Il ne s’agit donc pas de procurer à ce livre oublié des lecteurs nouveaux, bonne fortune qu’il ne connaît plus depuis longues années: ces pauvres vieilles amours, sous leurs grâces flétries, sont éteintes, bien éteintes. Et puis, quel moment serait plus mal choisi pour reporter sa pensée vers des conceptions imaginaires qui n’auraient pas même le mérite d’amuser? En revanche, il ne sera pas sans à-propos de tirer de l’oubli quelques traits de ce roman d’une femme qui, après avoir été cinquante-trois ans malheureuse sans fatiguer le public de ses plaintes, enferma dans ce livre élégiaque beaucoup moins de flamme que de philosophie morale et sociale. Les réflexions dont il est rempli roulent particulièrement sur les mœurs, sur la condition des femmes et l’état de la société. Les pensées sur l’amour y occupent la petite place comme elles l’occupaient désormais dans le cœur de l’auteur : elles trahissent l’âge de l’écrivain et l’expérience acquise. Tel qu’il est, l’ouvrage provoqua des admirations passionnées. Les grands succès s’expliquent toujours par quelque motif sérieux : certaines pensées singulières, hardies même, firent plus sans doute pour la réputation des Lettres péruviennes que les romanesques amours des deux Incas et leur manière de correspondre avec des fils de soie.
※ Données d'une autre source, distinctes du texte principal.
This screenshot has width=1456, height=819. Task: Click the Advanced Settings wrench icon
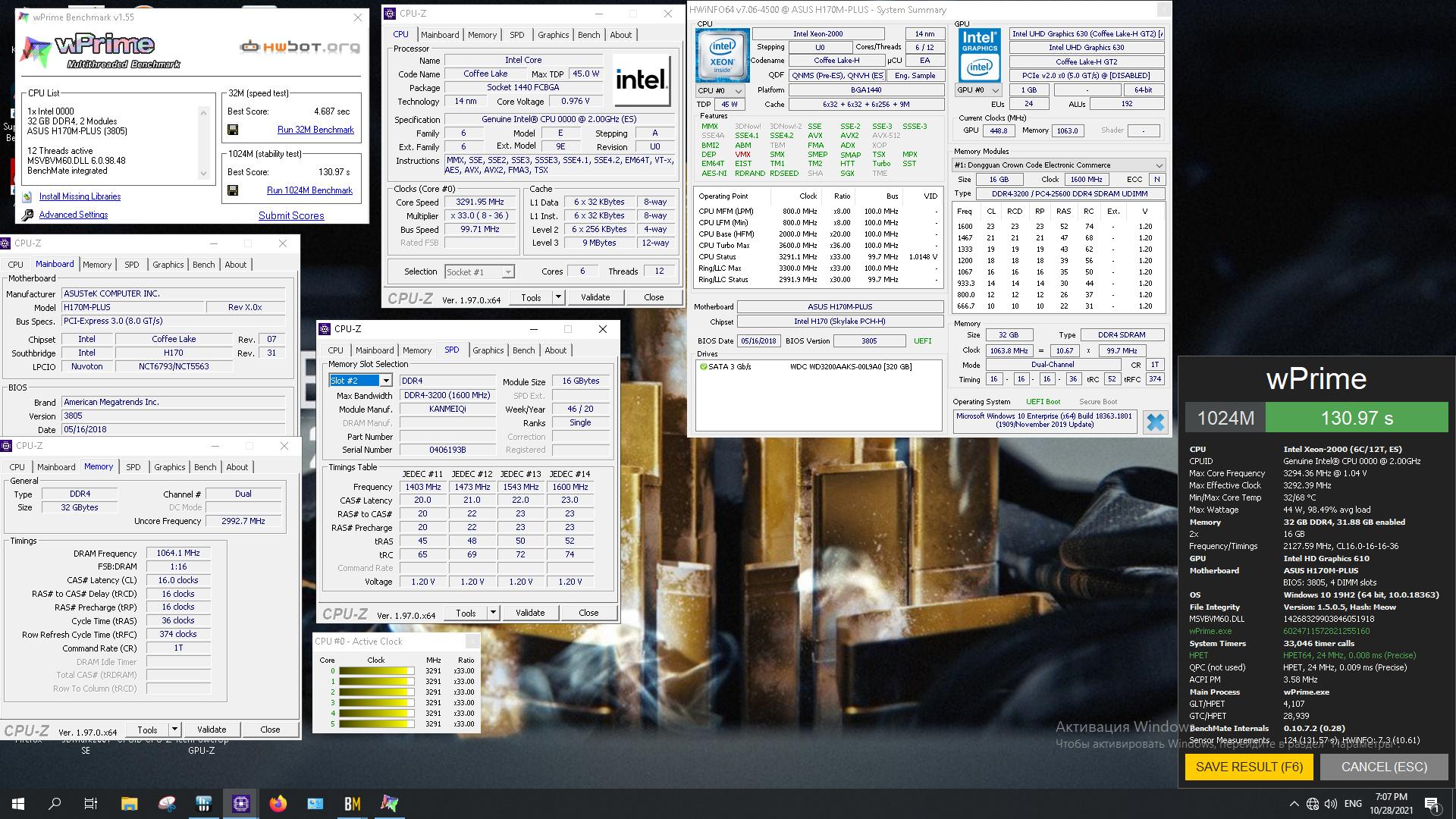(27, 215)
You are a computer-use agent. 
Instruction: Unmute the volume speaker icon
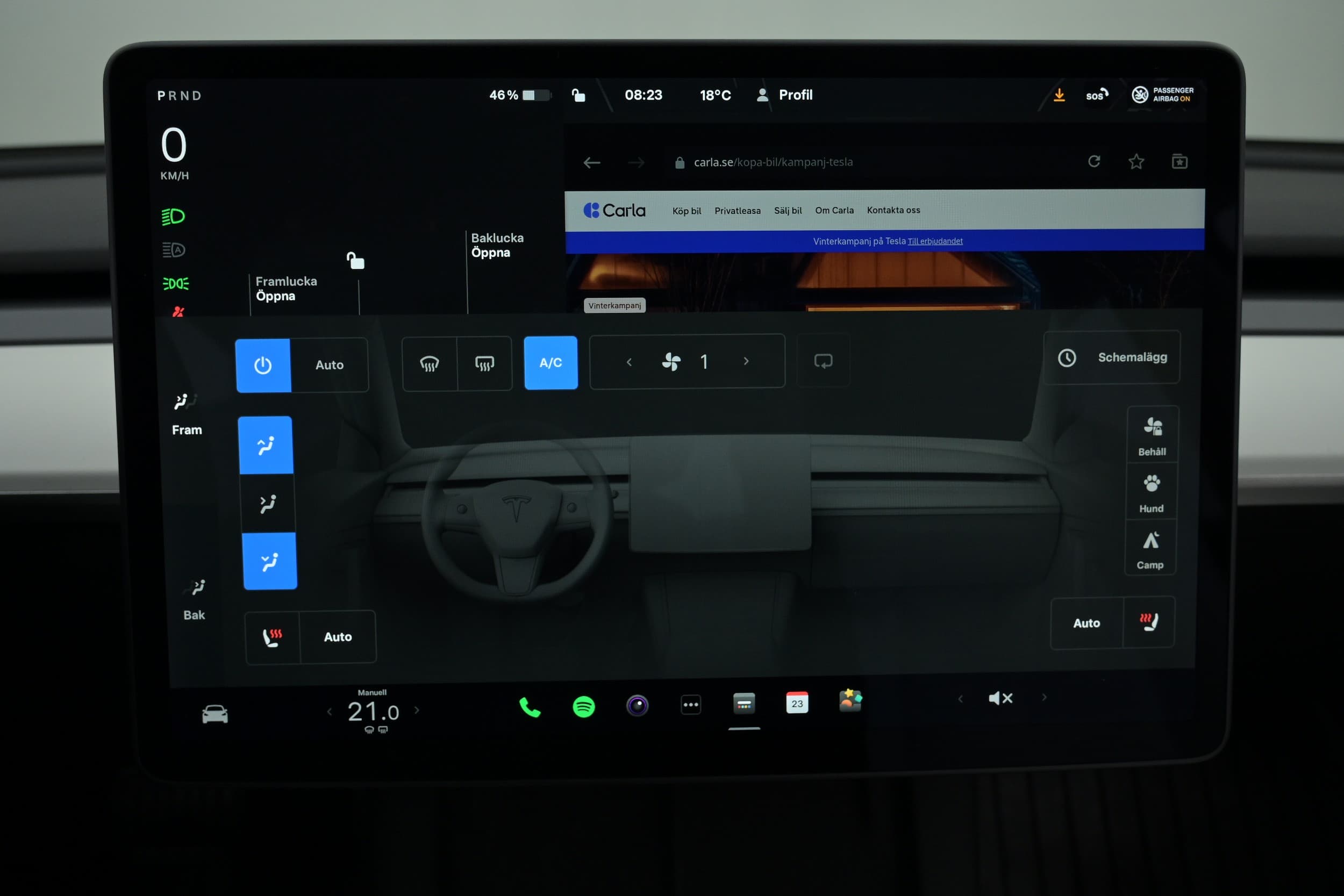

Les contemporains de Mme de Grafigny nous ont fourni peu de détails sur son compte. Elle vint fort tard à Paris n’ayant pas moins de quarante-trois ans à la suite de Mme de Guise, duchesse de Richelieu, sans argent, reléguée par sa pauvreté, par l’absence de tout éclat, dans une humble situation : elle manquait même de cette facilité d’esprit qui servait alors d’argent comptant à plus d’une femme dont la condition n’était pas meilleure que la sienne. Ceux qui la voyaient la connaissaient pour une personne de naissance distinguée, mais sans fortune, ayant tenu sa place dans la société de Lunéville, une femme lettrée qui venait de passer deux mois à Cirey et avait joué la comédie dans ce sanctuaire renommé des lettres, des sciences et de l’esprit. Sept ans s’écoulèrent sans qu’elle songeât à sortir de l’obscurité où la retenait une position tour à tour gênée ou dépendante ; pour la première fois elle essaya sa plume inexpérimentée, en 1745, dans une Nouvelle espagnole, qui avait pour sujet cette pensée, « que les mauvais exemples produisent autant de vertus que de vices. » Il y avait là un écho de la société où elle n’avait fait que passer, un de ces paradoxes où s’amusait l’esprit de Voltaire, quand il voulait se divertir à la façon des princes qui prennent leurs ébats sous le voile de l’incognito. Tout ce que nous savons de ce début, c’est que la philosophie de Mme de Grafigny fut trouvée plaisante.